サイと言えば毛のほとんどない鎧のような皮膚に大きな身体が特徴…と思いきや、こちらのスマトラサイはなんとふさふさの毛が生えている。
身体は現生サイ5種の中で最も小柄で、体重も1トン行けばいいほう。
身体が小柄なおかげか、山や崖を登ったりするのが得意で、かつてジャワサイと生息域の一部が被っていたころは高度の高い地域を中心に暮らしていたという。
ぱっと見で他のサイたちとは異なる雰囲気だがその感覚は間違いではない。
進化の枝分かれを辿ると、現生サイたちの祖先から先に枝分かれしたのはシロサイ&クロサイ、次にスマトラサイ、最後にインドサイ&ジャワサイである。

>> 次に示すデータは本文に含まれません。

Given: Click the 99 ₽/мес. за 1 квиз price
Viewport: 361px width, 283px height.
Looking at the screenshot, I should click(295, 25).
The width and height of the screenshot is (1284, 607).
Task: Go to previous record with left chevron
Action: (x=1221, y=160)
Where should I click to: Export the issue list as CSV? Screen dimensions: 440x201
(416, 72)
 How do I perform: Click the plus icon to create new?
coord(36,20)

セットで分かれたシロサイ&クロサイ(皮膚がのっぺりしていて2本角)とインドサイ&ジャワサイ(皮膚のシワやデコボコが目立ち1本角)はそれぞれ形態的特徴が似ているのにお気づきだろう。
単体で分かれた(あるいは同時期に分かれたものがいたが絶滅してしまったのかもしれない)スマトラサイは、出自からして他のサイとはちょっと違うのだ。

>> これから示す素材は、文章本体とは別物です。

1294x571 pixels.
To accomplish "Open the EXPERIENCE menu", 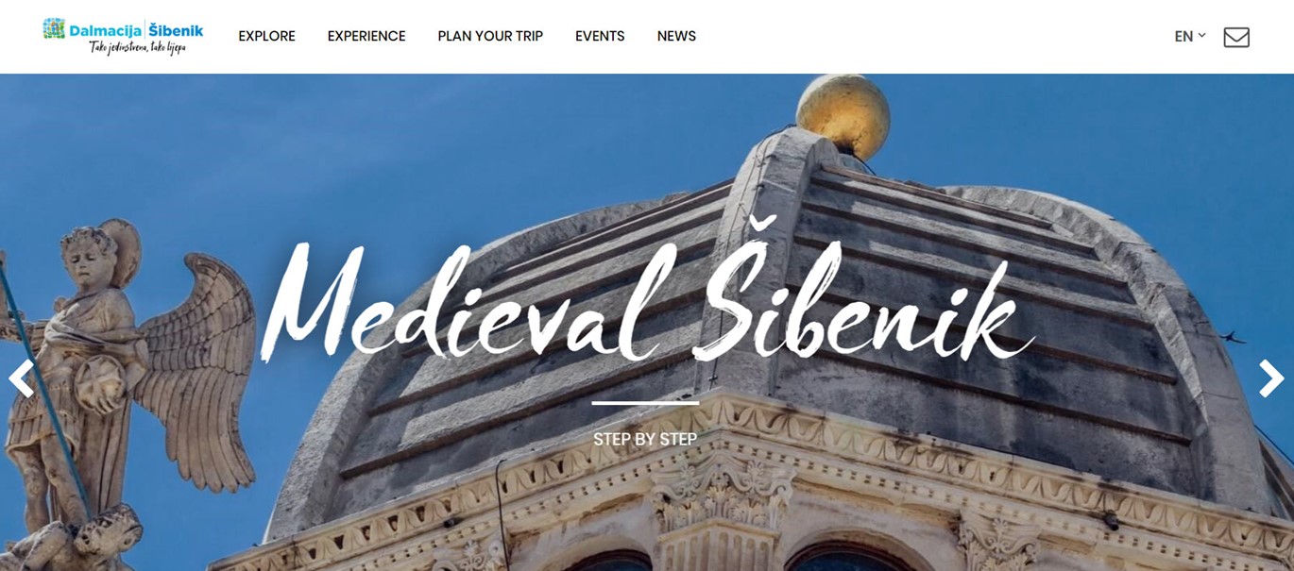I will [x=366, y=36].
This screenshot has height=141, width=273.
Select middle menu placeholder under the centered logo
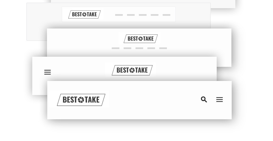click(139, 48)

さらに、これらのサイはアフリカにすむもの(シロサイ&クロサイ)とアジアにすむもの(スマトラサイ、インドサイ&ジャワサイ)に分かれているが、スマトラサイはアジアのサイの中で唯一2本角である。
そんな変わり者なスマトラサイ、生存個体は1995年時点で500頭以下、現在では80頭以下(WWFの情報。IUCNでは250頭前後とも)まで減少しているとされ、他のサイと同様絶滅の危機に瀕している。
サイの保護というとサイの角製品を買わない…というのが一番わかりやすいが、大半の人は「いや、そんなブルジョワな機会そもそもないよ」と言いたくなるはず。

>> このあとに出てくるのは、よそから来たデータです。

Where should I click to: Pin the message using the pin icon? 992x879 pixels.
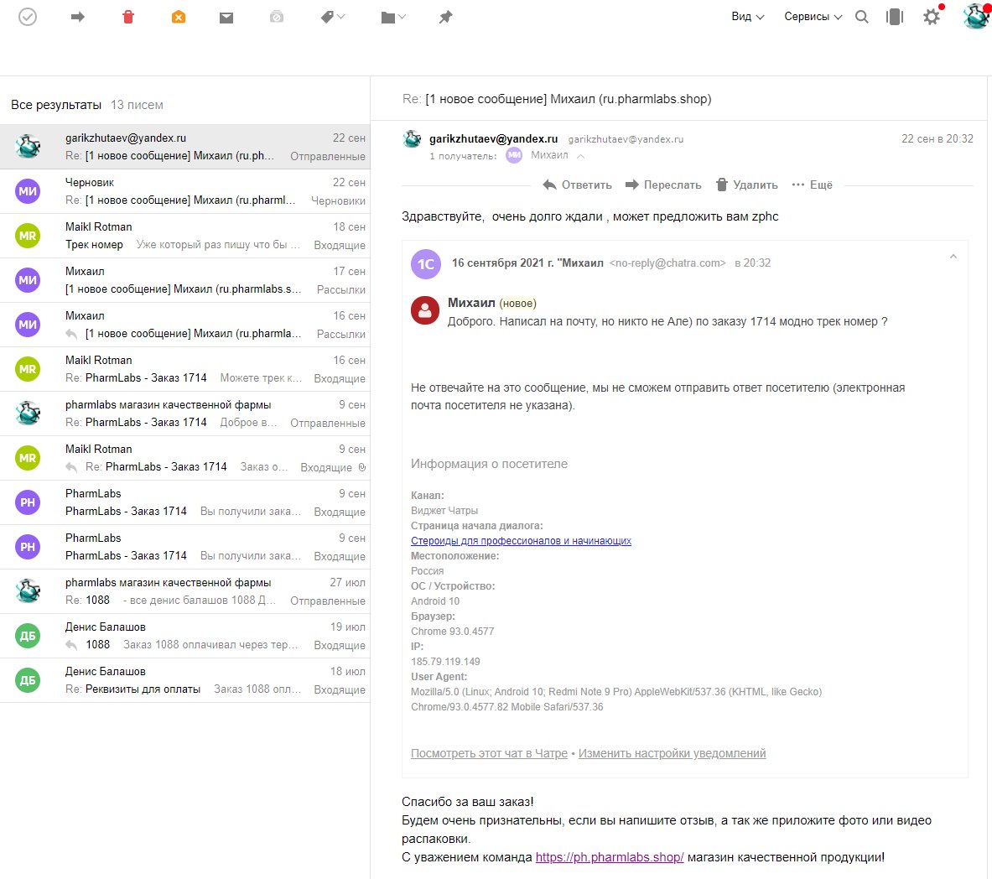point(446,17)
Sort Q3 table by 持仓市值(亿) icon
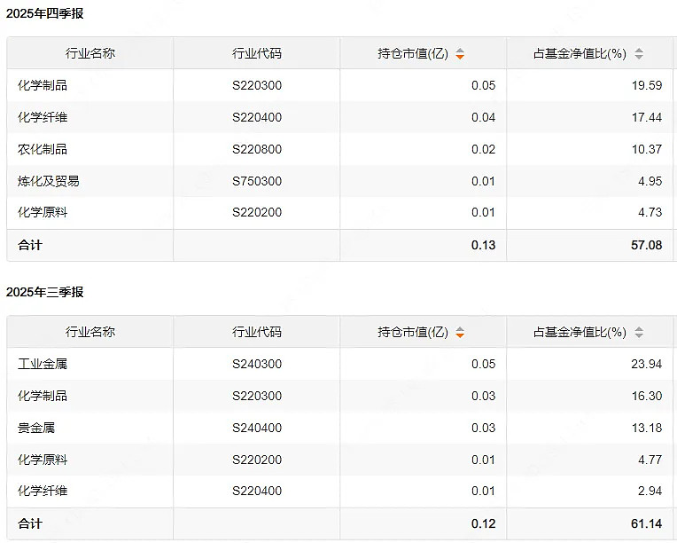This screenshot has height=543, width=677. tap(460, 333)
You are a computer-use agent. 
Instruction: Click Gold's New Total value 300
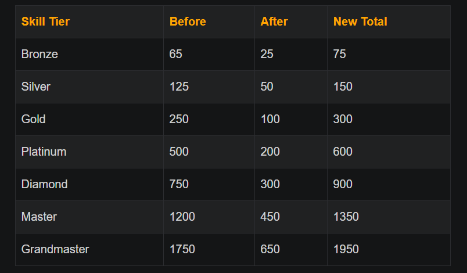(x=343, y=119)
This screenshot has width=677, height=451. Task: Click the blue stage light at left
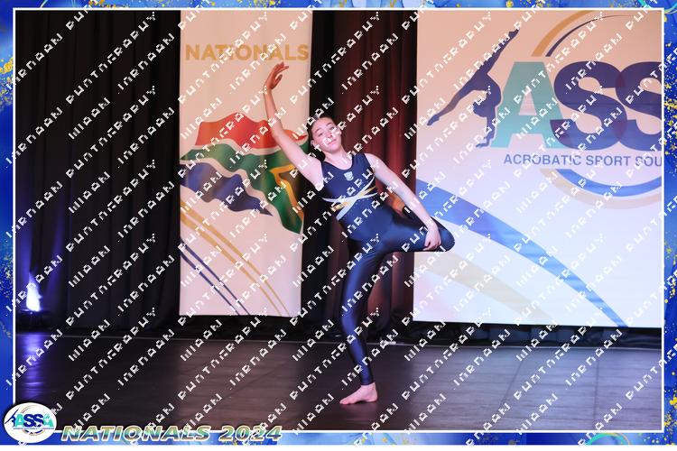(x=33, y=294)
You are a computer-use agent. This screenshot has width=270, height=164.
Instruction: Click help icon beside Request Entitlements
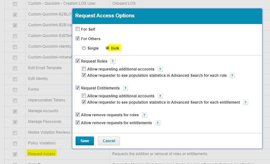coord(125,88)
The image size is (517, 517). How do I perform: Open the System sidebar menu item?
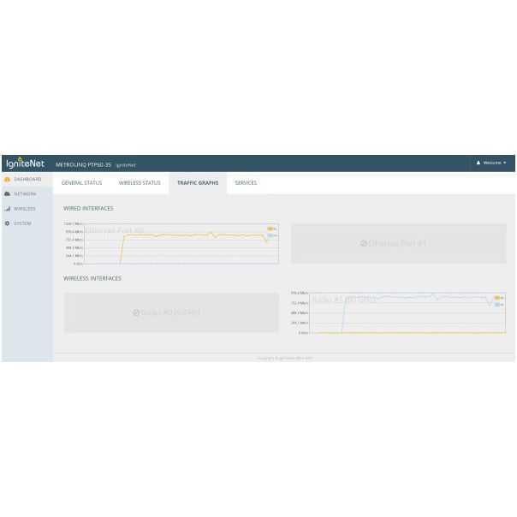click(22, 223)
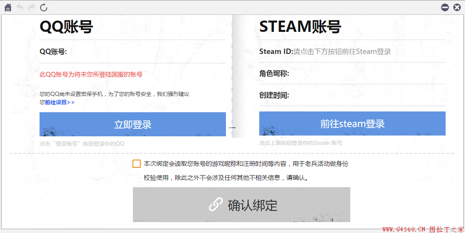Screen dimensions: 465x233
Task: Close the window
Action: click(x=457, y=7)
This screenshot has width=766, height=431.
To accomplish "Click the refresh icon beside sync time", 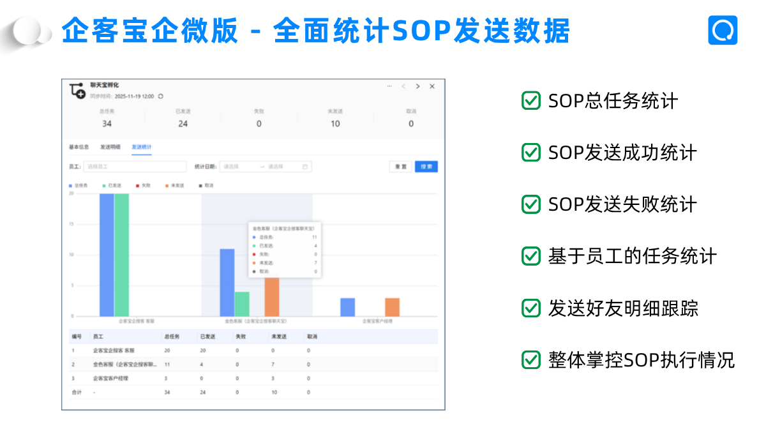I will (x=161, y=96).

私たち一般庶民でも協力しやすいのは、「管理された森林資源を使用した製品の購入」や「環境に配慮した食品(コーヒーなど)を選択すること」である。
直接サイのためだけになるわけではないが、現地の環境を守るのに、何も配慮しない他の製品を購入するのよりは役に立つ。
そして環境が守られたり再建されることで彼らの生息地が増えたり、生息地の分断解消に繋がってくれるはずである。
それが絶滅までに間に合うかどうかは…もしかしたらあなたにかかっているのかもしれない。